Nos viene a la mente de inmediato asociar el vocablo “guerra” a las que 
se dan entre estados, pero basta echar una mirada a la historia para 
percatarnos de que ha habido guerras de diversas índoles, así que más 
que una estricta definición de guerra, el autor nos pone ante la 
evidencia de asociar la guerra a destrucción provocada con intención 
apropiatoria o destructiva, de manera que identificamos al “enemigo”, 
pero que no tiene por qué ser únicamente militar. Como dice el autor, las
 guerras financieras probablemente sean más devastadoras que las guerras
 militares, y el enemigo, el provocador de la hostilidad, es la alta 
finanza contemporánea. No hay que confundir el hecho de que en toda 
guerra está presente la componente financiera, que ha mutado en un 
conflicto nuevo: las instituciones financieras mundializadas, grandes y 
autónomas frente a la población y el Estado, que son sus adversarios, 
salvo las elites político-administrativas, sometidas por interés, por 
conveniencia o vanagloria de estar con el fuerte. Se manifiesta a través
 de los fraudes sistémicos que genera incluso sin necesidad de vulnerar 
la legalidad, elaborada a su servicio en buena medida (el sistema de 
partidos está a su servicio) y el sistema llamado de “puertas 
giratorias” entre los cargos públicos y los trabajos privados contribuye
 a crear lo que Galbraith llamó la “virtud social conveniente”, y 
también sorteando la supervisión (los Bancos Centrales son grandes 
culpables de esto último).

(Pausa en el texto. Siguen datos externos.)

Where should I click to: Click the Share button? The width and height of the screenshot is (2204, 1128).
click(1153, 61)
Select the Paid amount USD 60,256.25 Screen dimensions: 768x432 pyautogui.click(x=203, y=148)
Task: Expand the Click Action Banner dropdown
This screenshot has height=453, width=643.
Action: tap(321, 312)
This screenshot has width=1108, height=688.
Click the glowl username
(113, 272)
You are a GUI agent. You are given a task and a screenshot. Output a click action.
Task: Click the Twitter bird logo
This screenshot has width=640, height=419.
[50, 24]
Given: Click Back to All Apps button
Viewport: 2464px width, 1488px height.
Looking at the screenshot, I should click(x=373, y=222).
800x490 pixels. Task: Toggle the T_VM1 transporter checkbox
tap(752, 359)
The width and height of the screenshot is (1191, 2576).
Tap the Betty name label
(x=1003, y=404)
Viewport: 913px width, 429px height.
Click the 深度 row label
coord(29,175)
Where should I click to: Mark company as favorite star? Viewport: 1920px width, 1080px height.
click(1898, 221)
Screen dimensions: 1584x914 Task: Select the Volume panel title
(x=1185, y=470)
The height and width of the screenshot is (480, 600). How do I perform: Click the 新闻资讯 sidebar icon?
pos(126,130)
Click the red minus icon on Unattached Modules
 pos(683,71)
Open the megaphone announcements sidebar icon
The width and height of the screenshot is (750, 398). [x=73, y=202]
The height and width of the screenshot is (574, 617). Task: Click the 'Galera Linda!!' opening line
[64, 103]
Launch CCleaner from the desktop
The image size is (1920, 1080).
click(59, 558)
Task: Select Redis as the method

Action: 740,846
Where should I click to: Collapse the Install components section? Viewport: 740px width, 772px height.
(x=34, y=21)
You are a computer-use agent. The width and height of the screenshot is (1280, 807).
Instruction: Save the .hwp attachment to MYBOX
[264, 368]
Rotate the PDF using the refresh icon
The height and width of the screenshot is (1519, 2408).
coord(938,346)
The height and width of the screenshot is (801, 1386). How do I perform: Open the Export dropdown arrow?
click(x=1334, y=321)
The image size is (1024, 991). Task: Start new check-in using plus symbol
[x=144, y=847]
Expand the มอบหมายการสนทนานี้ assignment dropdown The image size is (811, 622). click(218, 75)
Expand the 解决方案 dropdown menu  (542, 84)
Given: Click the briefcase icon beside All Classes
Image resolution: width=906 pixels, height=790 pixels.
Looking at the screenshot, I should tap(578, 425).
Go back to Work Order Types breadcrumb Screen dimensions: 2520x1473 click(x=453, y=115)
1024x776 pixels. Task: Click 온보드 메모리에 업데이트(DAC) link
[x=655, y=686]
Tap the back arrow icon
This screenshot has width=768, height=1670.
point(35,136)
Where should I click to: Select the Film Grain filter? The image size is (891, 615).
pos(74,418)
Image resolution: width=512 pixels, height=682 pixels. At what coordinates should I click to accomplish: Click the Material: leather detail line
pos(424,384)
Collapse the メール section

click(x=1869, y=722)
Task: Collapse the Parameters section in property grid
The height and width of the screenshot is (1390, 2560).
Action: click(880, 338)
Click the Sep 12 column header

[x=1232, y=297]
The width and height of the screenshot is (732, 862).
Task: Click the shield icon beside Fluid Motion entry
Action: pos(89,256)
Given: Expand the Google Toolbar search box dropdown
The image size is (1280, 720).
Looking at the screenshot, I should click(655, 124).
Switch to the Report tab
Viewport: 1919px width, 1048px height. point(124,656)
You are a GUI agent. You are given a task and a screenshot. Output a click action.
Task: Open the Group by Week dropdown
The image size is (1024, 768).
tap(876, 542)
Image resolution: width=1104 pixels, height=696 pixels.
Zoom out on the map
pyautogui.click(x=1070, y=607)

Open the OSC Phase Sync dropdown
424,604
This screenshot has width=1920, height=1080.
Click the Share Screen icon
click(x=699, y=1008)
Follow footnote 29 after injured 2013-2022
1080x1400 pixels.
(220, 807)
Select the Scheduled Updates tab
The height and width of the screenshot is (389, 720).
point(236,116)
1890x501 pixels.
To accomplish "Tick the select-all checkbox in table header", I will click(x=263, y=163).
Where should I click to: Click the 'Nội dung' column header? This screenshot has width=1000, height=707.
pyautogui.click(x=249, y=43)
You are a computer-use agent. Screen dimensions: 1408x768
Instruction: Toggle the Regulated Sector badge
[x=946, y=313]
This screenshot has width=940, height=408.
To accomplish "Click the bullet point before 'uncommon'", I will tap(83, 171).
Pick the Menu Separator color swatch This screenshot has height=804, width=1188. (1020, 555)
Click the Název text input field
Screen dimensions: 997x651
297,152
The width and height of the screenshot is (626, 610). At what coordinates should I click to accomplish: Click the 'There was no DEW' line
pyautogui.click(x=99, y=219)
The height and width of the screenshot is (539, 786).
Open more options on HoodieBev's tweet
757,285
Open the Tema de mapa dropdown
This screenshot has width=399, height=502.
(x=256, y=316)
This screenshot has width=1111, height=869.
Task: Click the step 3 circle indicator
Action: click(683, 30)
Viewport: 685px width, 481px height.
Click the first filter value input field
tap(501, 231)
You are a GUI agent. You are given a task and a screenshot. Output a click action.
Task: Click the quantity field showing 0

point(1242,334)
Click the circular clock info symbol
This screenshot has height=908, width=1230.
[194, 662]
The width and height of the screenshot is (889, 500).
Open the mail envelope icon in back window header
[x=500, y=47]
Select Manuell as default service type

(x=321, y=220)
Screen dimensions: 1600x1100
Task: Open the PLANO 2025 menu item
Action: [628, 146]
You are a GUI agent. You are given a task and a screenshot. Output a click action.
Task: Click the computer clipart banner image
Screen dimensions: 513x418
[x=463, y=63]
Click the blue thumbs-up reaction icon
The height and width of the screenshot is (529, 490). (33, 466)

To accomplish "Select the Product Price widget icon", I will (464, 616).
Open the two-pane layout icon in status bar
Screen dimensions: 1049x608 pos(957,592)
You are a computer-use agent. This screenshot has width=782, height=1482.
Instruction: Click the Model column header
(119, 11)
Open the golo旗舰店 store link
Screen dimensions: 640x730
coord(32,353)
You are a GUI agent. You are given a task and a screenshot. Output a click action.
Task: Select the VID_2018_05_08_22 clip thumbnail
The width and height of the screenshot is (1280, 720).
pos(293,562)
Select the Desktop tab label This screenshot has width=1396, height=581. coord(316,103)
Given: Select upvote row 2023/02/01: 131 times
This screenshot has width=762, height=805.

Los daños causados van desde la ruina 
económica de millones de personas, con pérdida de su empleo, de su 
patrimonio y de vivienda familiar, hasta la muerte (suicidios) y 
reducción de la esperanza de vida (tengo leído que la crisis de 1998 
generó una reducción de la esperanza de vida entre los rusos de 10 años,
 para algunos autores; cinco, para otros).